WHAT TO WORK ON: Using the records below, transcribe word for word the stretch from the line that contains "Instruction: Focus the Nome PCMSO input field" through the line that contains "Given: Click the Internet", both end lines included, and nothing else.

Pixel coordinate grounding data
————————

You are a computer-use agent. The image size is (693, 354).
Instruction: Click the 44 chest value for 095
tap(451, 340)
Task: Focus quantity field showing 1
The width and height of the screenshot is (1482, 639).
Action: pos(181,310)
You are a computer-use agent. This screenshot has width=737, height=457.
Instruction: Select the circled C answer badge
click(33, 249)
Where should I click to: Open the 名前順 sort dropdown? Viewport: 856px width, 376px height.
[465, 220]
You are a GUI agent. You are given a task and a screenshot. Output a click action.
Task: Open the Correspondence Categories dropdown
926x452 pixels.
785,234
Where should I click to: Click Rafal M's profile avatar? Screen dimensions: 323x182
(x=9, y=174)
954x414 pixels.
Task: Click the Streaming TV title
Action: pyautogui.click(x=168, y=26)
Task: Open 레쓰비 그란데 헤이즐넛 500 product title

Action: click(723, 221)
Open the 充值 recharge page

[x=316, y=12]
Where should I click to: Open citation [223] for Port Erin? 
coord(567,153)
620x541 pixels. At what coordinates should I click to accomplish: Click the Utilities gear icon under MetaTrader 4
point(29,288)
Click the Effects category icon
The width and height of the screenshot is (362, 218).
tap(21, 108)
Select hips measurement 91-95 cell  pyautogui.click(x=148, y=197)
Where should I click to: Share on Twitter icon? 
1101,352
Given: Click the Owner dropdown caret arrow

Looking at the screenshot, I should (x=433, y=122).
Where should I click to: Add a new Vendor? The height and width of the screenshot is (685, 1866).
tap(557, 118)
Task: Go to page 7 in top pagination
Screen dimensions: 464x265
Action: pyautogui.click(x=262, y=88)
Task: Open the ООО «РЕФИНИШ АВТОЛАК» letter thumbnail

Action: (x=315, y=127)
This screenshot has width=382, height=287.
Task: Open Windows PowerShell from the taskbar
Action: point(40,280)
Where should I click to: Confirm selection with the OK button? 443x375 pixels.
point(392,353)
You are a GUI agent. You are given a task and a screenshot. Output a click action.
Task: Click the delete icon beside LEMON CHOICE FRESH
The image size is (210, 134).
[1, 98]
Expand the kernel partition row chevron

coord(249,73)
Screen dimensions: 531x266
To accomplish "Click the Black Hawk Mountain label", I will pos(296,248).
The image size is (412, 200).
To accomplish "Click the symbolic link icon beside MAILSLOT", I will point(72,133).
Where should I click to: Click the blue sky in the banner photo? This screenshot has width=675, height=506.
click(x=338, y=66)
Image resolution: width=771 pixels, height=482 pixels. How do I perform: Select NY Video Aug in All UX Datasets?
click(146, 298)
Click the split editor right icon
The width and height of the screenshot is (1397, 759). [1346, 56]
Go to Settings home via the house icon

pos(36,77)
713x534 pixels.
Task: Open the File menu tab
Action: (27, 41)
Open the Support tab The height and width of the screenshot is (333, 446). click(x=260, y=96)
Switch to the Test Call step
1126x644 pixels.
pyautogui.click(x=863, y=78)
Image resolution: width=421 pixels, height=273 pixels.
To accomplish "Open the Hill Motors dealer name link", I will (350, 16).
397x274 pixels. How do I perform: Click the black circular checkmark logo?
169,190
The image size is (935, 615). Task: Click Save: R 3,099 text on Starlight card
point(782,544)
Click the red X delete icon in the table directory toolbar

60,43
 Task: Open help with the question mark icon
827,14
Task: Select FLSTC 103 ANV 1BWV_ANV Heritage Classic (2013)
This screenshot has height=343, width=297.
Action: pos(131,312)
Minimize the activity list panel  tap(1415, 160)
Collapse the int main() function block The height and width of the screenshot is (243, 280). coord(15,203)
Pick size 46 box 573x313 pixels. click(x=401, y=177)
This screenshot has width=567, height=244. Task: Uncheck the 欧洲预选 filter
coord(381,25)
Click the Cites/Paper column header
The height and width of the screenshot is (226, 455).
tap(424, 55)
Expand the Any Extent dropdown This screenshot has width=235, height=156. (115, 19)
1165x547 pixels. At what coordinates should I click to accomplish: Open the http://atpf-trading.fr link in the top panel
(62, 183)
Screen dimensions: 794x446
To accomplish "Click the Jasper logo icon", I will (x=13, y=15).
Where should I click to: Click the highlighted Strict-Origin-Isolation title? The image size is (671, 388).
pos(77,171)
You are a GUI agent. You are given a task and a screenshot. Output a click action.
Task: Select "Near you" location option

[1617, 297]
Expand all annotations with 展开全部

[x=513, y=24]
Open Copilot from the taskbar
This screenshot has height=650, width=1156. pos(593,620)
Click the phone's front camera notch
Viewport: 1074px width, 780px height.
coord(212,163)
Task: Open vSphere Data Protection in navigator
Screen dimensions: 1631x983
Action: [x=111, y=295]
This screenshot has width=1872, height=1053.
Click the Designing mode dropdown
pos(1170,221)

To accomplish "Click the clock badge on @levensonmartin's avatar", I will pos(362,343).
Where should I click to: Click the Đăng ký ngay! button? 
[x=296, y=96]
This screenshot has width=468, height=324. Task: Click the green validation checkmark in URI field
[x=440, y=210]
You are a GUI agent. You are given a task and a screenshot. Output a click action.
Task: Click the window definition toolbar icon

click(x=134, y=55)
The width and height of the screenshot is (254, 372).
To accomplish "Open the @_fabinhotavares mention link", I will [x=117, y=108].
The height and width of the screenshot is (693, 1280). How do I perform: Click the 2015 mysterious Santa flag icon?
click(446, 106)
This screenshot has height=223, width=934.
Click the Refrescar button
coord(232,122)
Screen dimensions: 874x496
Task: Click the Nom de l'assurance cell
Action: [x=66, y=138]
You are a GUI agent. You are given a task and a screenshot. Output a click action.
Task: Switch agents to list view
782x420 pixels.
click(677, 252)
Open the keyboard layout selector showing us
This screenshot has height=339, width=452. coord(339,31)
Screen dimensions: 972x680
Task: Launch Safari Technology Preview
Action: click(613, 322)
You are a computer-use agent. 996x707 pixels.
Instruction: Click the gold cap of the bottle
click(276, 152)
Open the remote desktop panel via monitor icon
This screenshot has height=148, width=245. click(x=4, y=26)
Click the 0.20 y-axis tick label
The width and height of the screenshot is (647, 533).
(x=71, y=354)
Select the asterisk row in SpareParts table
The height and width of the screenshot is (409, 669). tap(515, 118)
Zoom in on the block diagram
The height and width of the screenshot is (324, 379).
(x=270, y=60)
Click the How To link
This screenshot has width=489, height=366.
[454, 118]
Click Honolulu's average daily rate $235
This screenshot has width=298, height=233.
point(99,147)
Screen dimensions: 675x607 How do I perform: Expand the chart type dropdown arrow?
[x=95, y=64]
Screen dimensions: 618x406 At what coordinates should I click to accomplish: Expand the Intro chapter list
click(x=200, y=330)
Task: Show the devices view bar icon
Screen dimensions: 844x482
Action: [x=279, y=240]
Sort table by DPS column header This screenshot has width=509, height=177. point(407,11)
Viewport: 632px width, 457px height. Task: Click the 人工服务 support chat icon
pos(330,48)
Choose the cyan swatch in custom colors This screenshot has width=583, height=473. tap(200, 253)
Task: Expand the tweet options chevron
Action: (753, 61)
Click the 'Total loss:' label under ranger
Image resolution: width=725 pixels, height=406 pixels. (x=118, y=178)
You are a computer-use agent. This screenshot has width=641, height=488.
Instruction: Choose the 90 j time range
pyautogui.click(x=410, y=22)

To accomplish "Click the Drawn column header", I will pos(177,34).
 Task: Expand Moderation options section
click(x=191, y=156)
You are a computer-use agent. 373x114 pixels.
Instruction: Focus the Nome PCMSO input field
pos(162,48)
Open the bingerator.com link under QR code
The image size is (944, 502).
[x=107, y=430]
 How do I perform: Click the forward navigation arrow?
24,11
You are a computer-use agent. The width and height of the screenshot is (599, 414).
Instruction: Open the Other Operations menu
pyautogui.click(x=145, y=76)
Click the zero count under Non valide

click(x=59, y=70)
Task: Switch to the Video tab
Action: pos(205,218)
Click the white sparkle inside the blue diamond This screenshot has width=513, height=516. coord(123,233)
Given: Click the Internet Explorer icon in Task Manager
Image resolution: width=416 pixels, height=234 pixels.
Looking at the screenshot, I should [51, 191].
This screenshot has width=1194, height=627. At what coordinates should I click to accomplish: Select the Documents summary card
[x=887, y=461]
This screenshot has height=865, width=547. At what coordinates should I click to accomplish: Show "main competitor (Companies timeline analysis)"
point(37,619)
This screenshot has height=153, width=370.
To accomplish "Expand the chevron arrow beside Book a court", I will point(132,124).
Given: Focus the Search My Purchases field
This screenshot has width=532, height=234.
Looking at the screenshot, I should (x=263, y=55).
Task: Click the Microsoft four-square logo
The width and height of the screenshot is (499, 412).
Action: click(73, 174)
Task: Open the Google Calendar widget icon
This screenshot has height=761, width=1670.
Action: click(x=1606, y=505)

————————

SOLUTION BELOW:
Instruction: Focus the Nome PCMSO input field
pos(162,48)
Open the bingerator.com link under QR code
The image size is (944, 502).
[x=107, y=430]
 How do I perform: Click the forward navigation arrow?
24,11
You are a computer-use agent. The width and height of the screenshot is (599, 414).
Instruction: Open the Other Operations menu
pyautogui.click(x=145, y=76)
Click the zero count under Non valide

click(x=59, y=70)
Task: Switch to the Video tab
Action: pos(205,218)
Click the white sparkle inside the blue diamond This screenshot has width=513, height=516. coord(123,233)
Given: Click the Internet Explorer icon in Task Manager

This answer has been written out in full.